En quietud todo puede saberse, porque la mente es capaz de responder al Conocimiento. Entonces el Conocimiento podrá expresarse en tus pensamientos y en tus actividades específicas. Tu mente ha de servir al Conocimiento como tu cuerpo ha de servir a tu mente. De este modo, la contribución de tu Verdadero Hogar es capaz de expresarse en el mundo del exilio. Aquí se tocan el Cielo y la Tierra, y cuando lo hacen comienza a existir la verdadera comunicación y se transfiere el Conocimiento al mundo.

Tú estás preparándote para ser un vehículo para el Conocimiento, de forma que todo lo que logres, grande o pequeño, único o mundano, exprese la presencia del Conocimiento. Por tanto, tu función en el mundo no es grandiosa, sino simple. Lo importante es lo que se expresa a través de tu actividad, porque la más sencilla acción hecha con el Conocimiento es una gran enseñanza del Conocimiento, que impresionará y afectará a todas las mentes en el mundo.

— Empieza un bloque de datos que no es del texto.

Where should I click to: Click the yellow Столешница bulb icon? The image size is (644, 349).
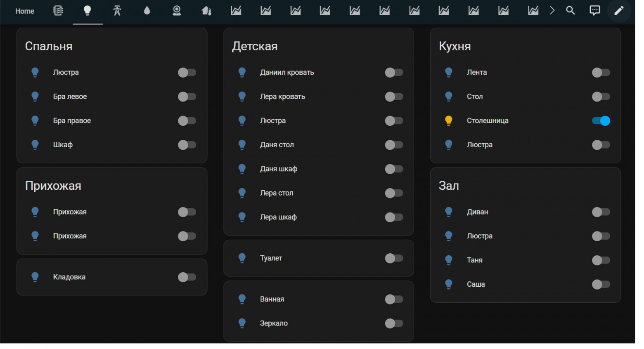[x=449, y=120]
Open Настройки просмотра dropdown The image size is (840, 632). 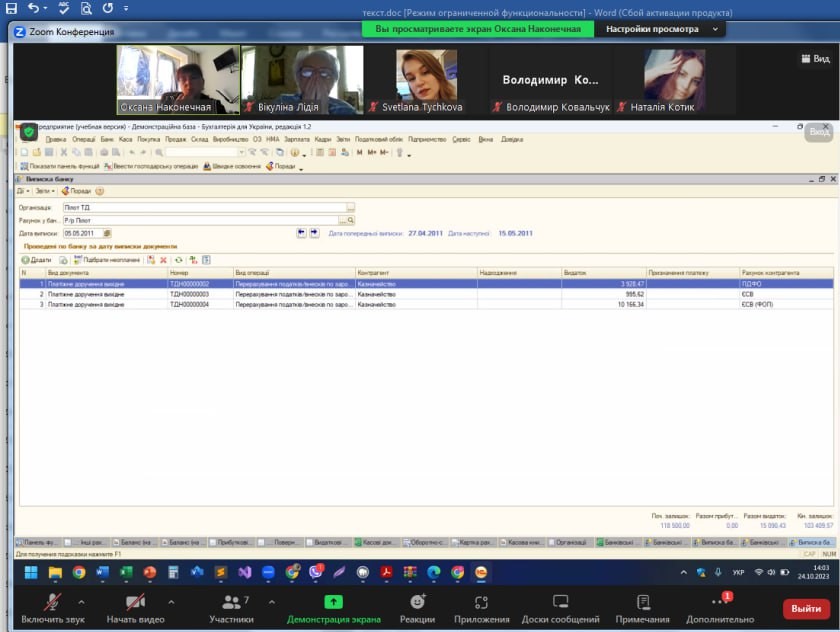click(662, 29)
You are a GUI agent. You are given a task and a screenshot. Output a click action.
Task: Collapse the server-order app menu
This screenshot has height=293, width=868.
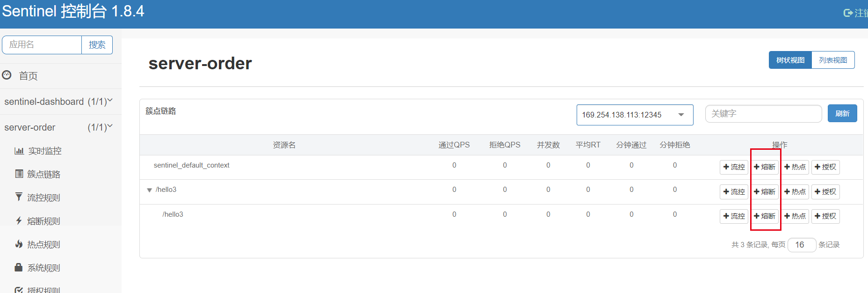110,126
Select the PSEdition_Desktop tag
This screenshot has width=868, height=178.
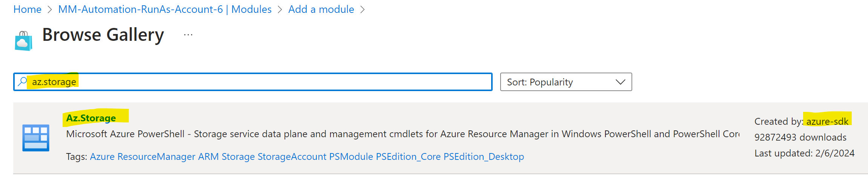(484, 156)
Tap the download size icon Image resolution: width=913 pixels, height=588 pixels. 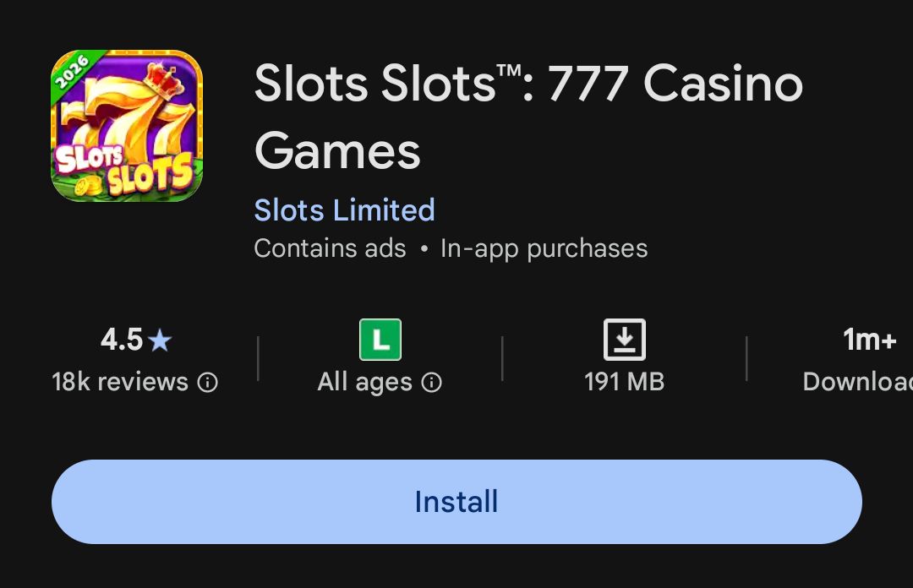tap(624, 340)

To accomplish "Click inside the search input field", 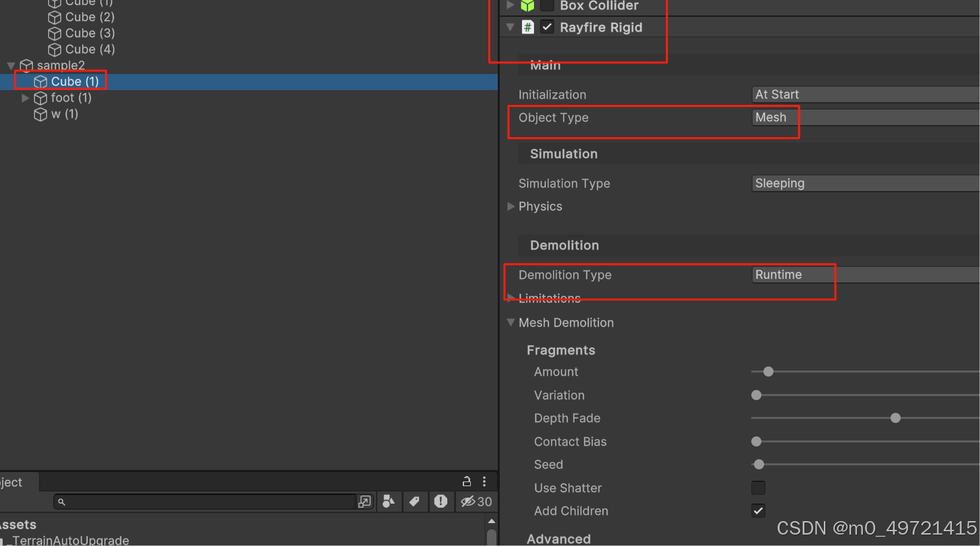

Hoy, por tanto, a cada hora, recuérdate la importancia de cultivar la quietud, y la libertad inmediata que esta te ofrece de la ansiedad y el conflicto. Permite que hoy tus sesiones de práctica más profunda sean momentos de verdadera devoción, en los que vienes al altar de Dios para darte. Esta, en esencia, es la verdadera iglesia. Esta es la verdadera capilla. Aquí es donde la oración se hace real y donde tu mente, que es una expresión de la Mente de Dios, en quietud, humildad y apertura, se entrega a su gran fuente. Al hacerlo, Dios te bendice y te da un regalo que dar al mundo que es fruto de tu propio desarrollo.

Todo esto sucede en la quietud, pues en quietud la transferencia del Conocimiento puede completarse. Esto es absolutamente natural y está por completo fuera de tu comprensión. Por tanto, no necesitas gastar energía y tiempo especulando sobre ello, haciéndote preguntas o tratando de comprender su mecanismo. Eso no es necesario. Solo se requiere que seas un receptor del Conocimiento.

No te mantengas al margen tratando de comprenderlo. Hoy no te mantengas al margen y entra en la quietud, porque este es el regalo de Dios para ti. En quietud se realizará la transferencia del Conocimiento. De esta manera, te volverás un vehículo para el Conocimiento en el mundo.

Práctica 285: Dos sesiones de práctica de 30 minutos. Práctica horaria.